I had long hoped that someone would make a film pointing out the humorous difference between white people and black people, and now Eddie Griffin’s “DysFunKtional Family” has done it!!!!!!!!!!

Comedy in film is subjective — what make me laugh might not make you laugh, and vice versa — and stand-up comedy is even more so. We can talk a little about less emotional issues like how the film was produced, whether the camera angles work, things like that, but what a concert film boils down to is: Do you think this person is funny?

I had few preconceived opinions on Eddie Griffin, having never watched his TV series “Malcolm and Eddie” and having found his film work a mixed bag. (“Undercover Brother” was very funny, but “Double Take” was mediocre.)

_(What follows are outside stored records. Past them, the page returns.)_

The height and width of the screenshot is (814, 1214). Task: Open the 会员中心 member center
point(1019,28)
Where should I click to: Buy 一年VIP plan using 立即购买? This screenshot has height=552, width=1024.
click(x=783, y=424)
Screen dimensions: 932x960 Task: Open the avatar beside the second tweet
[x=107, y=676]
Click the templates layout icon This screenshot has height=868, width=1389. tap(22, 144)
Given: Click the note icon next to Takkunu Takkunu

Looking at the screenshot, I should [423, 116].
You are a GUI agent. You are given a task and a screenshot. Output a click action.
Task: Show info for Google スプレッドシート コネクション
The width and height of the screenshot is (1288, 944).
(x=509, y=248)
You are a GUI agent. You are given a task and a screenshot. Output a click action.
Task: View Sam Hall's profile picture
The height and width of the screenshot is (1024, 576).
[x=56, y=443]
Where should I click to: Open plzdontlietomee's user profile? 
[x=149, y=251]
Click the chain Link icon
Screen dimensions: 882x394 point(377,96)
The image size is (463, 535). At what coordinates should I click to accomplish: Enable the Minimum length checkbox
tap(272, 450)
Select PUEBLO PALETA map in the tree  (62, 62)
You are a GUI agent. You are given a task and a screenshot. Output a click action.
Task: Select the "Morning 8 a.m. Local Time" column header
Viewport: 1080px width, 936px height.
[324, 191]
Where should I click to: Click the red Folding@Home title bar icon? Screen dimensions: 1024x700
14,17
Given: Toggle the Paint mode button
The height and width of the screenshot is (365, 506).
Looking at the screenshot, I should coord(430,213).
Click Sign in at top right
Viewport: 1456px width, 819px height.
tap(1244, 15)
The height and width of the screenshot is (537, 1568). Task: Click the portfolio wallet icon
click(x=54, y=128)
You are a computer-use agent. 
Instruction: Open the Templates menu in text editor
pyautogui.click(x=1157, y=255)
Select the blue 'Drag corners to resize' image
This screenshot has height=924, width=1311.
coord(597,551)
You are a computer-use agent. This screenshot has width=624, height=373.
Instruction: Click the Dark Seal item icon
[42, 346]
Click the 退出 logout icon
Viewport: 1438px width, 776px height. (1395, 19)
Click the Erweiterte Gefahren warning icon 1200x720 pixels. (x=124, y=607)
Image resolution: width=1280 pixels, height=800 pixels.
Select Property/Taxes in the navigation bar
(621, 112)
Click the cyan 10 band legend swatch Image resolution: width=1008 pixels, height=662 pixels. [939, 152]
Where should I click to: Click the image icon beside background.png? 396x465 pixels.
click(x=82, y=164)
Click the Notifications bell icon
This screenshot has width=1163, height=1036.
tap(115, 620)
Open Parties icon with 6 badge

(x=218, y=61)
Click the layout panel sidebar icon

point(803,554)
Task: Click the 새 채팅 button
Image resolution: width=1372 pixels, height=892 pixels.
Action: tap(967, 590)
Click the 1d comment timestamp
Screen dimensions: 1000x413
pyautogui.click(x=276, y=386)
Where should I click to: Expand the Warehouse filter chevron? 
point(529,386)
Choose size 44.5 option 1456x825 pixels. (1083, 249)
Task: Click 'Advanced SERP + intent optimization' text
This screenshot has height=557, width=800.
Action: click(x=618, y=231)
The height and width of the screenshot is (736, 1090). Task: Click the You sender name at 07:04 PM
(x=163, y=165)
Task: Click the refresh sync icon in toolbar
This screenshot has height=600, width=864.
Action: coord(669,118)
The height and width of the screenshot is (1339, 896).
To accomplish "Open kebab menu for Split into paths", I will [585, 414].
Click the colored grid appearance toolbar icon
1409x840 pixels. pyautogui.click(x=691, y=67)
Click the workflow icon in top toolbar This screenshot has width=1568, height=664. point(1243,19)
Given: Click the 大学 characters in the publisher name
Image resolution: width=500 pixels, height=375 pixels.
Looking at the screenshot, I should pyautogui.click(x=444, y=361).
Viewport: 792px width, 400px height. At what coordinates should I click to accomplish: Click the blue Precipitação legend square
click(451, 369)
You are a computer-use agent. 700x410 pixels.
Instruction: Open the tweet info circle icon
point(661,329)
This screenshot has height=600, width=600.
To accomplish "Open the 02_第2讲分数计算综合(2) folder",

“DysFunktional Family” has Griffin back in his home town of Kansas City, Mo., and the bulk of the film is his stand-up act. He directs his comments primarily at a black audience, and your appreciation of them may depend on your falling into that category, though I — an extremely white man — laughed quite a few times, too.

I have a certain admiration for a comedian, like Griffin, who will blithely make jokes about anything, no matter how taboo. In this show, Griffin unapologetically expresses post-9/11 racism toward Arabs, makes jokes about (and does an impression of) retarded people, gives sample conversations between God and Jesus, and displays some rather un-p.c. attitudes toward gays, too.

He also gets in some good lines about Michael Jackson — his father, Joe Jackson, “beat those kids into superstardom” — and why inventors such as Alexander Graham Bell must have been on drugs (“I wish I could talk to someone who ain’t even here….”). Some of his funniest stuff comes from the humdrum topic of cats and dogs, largely because his impressions of these animals are filtered through his from-the-‘hood persona.

And, of course, he addresses sex, in very graphic terms.

Most of what he says throughout the show can’t be printed in reputable outlets such as this one; his use of the F word and N word is non-stop, and the latter word is used as punctuation, often both beginning and ending a sentence. Again, your tolerance of this will in large part determine whether you enjoy the film.

Director George Gallo (who directed Griffin in “Double Take, too) does more with the film than he ought to. Some of Griffin’s stories are “enhanced” with sound effects that distract more than help, and the inter-cutting between Griffin onstage and Griffin offstage, talking with his family, frequently disrupts the rhythm of the joketelling. I could swear a lot of the audience reaction has been sweetened with canned laughter, too. It just sounds unnatural a lot of times.

So there you have it. I laughed often. One of the critics sitting near me seldom laughed, another one laughed more than I did. The mostly black audience we watched with laughed more than any of us. Griffin is a talent, and he knows his audience. The film captures that more than anything.

B- (1 hr., 24 min.; R, non-stop harsh profanity, some very strong sexual dialogue and clips of sexual activity, partial nudity.)